Robert Klauß ist ein Paradebeispiel für den modernen Fußballtrainer. In seiner über zehnjährigen Trainerlaufbahn trainierte er die C-, B-, und A-Junioren von RB Leipzig als Cheftrainer. Später assistierte er Ralf Rangnick und Julian Nagelsmann bei der Leipziger Profimannschaft. Bevor er den Schritt zum Cheftrainer einer Profimannschaft wagt, absolviert er im Jahr 2018 den Lehrgang zum Fußballlehrer, welchen er mit einem Schnitt von 1,0 als Jahrgangsbester abschließt.

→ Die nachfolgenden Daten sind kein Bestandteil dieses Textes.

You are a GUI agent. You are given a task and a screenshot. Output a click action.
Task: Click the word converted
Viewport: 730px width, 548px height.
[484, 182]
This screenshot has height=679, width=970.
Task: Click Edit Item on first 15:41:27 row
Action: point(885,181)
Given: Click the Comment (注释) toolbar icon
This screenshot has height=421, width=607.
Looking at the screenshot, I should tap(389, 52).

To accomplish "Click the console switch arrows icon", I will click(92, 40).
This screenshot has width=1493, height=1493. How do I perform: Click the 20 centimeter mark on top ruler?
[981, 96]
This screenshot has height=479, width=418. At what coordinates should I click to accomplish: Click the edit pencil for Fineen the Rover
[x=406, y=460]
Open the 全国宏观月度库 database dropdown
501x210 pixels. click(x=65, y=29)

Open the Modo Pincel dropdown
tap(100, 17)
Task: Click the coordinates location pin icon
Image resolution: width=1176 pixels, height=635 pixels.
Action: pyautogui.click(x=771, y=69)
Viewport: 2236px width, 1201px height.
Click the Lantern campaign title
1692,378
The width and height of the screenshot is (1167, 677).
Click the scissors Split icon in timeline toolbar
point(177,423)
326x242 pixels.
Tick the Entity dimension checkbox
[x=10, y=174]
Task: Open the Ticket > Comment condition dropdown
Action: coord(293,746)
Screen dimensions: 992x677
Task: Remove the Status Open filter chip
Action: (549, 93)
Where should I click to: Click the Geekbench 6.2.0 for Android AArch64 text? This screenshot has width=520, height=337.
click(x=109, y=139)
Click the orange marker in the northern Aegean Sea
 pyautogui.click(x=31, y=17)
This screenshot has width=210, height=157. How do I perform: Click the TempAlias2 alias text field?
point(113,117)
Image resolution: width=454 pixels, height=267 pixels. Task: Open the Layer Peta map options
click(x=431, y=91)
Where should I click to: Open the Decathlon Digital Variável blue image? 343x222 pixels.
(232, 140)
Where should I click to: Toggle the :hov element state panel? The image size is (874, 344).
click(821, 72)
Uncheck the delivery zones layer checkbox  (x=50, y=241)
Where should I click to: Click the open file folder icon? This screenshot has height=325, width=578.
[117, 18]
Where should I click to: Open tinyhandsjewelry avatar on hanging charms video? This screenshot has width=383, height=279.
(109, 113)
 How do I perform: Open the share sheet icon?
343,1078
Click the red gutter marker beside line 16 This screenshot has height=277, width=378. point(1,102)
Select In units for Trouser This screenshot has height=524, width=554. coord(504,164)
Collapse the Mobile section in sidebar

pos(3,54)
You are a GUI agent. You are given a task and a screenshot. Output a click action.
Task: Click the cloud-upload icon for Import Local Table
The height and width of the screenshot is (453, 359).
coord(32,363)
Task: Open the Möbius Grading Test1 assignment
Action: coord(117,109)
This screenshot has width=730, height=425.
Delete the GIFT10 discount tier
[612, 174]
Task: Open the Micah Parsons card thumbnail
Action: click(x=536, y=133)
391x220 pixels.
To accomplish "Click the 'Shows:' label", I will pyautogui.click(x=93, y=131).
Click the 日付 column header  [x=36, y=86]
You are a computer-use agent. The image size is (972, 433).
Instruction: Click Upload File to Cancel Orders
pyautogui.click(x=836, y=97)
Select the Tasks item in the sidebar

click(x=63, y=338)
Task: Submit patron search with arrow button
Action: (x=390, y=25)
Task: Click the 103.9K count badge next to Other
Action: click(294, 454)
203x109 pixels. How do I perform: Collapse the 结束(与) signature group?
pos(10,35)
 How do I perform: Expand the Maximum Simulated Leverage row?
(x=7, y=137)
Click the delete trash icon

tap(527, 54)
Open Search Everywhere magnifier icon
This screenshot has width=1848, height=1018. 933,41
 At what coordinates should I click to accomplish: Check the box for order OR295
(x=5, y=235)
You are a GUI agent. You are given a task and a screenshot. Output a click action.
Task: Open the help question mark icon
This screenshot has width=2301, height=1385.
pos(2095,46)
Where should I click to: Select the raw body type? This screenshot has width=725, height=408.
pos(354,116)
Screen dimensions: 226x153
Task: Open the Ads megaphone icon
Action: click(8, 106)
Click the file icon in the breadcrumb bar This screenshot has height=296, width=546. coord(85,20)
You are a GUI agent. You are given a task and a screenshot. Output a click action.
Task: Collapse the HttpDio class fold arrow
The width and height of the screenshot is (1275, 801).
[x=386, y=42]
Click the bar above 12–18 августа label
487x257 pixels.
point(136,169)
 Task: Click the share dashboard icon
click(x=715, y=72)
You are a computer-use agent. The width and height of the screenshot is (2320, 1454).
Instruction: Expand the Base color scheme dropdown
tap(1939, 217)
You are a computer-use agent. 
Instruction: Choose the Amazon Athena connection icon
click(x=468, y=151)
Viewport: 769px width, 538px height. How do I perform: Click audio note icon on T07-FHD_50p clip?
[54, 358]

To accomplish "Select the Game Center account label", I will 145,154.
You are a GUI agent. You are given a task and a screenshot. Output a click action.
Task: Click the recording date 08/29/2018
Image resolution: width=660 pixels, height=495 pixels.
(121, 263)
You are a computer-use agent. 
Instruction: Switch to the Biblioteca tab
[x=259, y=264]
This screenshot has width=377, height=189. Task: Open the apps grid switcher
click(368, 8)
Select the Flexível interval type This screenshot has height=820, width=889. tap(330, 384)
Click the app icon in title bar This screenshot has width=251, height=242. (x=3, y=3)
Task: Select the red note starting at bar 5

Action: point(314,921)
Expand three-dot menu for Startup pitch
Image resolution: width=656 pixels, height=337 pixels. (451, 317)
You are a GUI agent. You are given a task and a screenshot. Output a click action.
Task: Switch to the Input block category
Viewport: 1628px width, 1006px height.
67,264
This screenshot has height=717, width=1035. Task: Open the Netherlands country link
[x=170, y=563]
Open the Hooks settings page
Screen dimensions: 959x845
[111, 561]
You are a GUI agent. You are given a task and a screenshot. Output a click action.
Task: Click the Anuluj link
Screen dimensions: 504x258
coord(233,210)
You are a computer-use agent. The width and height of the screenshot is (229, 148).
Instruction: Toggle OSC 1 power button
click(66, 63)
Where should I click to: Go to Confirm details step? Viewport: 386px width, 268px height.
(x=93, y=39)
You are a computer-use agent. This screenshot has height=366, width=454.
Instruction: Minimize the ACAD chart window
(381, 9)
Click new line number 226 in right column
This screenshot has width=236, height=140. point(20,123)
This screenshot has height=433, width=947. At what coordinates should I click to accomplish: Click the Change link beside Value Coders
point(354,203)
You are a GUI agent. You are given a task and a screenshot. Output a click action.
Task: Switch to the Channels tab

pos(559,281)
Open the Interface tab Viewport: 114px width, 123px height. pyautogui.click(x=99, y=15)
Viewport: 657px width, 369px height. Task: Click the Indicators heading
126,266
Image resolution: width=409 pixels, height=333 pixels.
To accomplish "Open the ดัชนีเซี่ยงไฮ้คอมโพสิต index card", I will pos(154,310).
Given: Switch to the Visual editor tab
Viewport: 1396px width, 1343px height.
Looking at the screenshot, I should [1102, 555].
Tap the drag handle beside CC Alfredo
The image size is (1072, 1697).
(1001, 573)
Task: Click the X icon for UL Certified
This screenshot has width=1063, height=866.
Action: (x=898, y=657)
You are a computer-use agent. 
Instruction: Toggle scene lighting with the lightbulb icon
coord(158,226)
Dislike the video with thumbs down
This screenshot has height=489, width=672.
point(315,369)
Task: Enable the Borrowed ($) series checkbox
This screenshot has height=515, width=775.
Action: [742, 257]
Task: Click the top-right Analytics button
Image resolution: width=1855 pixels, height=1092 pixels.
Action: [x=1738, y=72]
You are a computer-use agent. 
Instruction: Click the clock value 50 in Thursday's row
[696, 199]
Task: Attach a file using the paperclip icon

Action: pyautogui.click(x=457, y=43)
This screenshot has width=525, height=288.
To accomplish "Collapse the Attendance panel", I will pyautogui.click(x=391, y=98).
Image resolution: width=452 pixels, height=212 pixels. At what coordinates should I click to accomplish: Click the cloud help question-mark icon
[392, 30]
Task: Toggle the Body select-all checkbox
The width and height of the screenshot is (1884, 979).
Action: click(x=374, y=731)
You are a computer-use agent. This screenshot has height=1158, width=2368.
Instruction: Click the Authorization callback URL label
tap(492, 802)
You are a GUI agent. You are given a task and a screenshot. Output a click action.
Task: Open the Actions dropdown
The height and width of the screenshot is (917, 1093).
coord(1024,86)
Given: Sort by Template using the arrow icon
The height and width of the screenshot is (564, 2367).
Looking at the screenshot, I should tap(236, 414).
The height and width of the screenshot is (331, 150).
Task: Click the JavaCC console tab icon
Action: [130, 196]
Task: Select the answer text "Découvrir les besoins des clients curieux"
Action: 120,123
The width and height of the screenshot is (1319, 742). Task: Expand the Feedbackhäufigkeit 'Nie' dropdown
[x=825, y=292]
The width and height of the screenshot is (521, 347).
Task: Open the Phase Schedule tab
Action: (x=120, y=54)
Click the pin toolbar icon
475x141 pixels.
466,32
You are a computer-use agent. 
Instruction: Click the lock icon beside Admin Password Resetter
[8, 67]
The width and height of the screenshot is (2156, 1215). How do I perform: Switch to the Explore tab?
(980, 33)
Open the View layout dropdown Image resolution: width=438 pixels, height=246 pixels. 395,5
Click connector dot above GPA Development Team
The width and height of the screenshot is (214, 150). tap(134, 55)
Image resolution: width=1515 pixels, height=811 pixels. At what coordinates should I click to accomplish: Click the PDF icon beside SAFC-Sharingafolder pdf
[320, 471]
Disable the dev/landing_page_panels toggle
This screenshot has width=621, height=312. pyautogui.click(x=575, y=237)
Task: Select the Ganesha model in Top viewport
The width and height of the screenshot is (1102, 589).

Großes mediales Interesse widerfuhr Klauß vor rund einem Jahr, als er in einer Pressekonferenz seine Taktik zur verlorenen Partie gegen FC St. Pauli offenlegte. Wegen Begriffen wie „asymmetrischer Linksverteidiger“ wurde diese Pressekonferenz in den sozialen Netzwerken tausendfach geklickt und kommentiert. Für weitere Schlagzeilen sorgte der 37-Jährige im vergangenen November. In der Achtelfinalpartie des Sachsenpokals wurde der Nürnberger Trainer aufseiten seines Heimatvereins, dem SSV Markranstädt eingewechselt.

 

Nürnbergs Held ist ein Karlsruher

Es ist der 11.07.2020 als sich Fabian Schleusener um 20:07 Uhr in die Herzen aller Club-Fans schießt. Nachdem der FC Nürnberg im Relegationsspiel um den Verbleib in Zweiten Bundesliga von Gegner Ingolstadt das Gegentor zum 3:0 Rückstand kassiert, begibt sich „Schleuse“ an die Seitenlinie. In der 70. Minute wird unsere Nummer 24 eingewechselt, in der 90.+6 rettet er den FCN vor dem Abstieg. Nach der Saison verließ neben Schleusener auch Phillip Heise den Club. Beim Wiedersehen am Samstag werden somit beide ein blau-weißes Trikot tragen.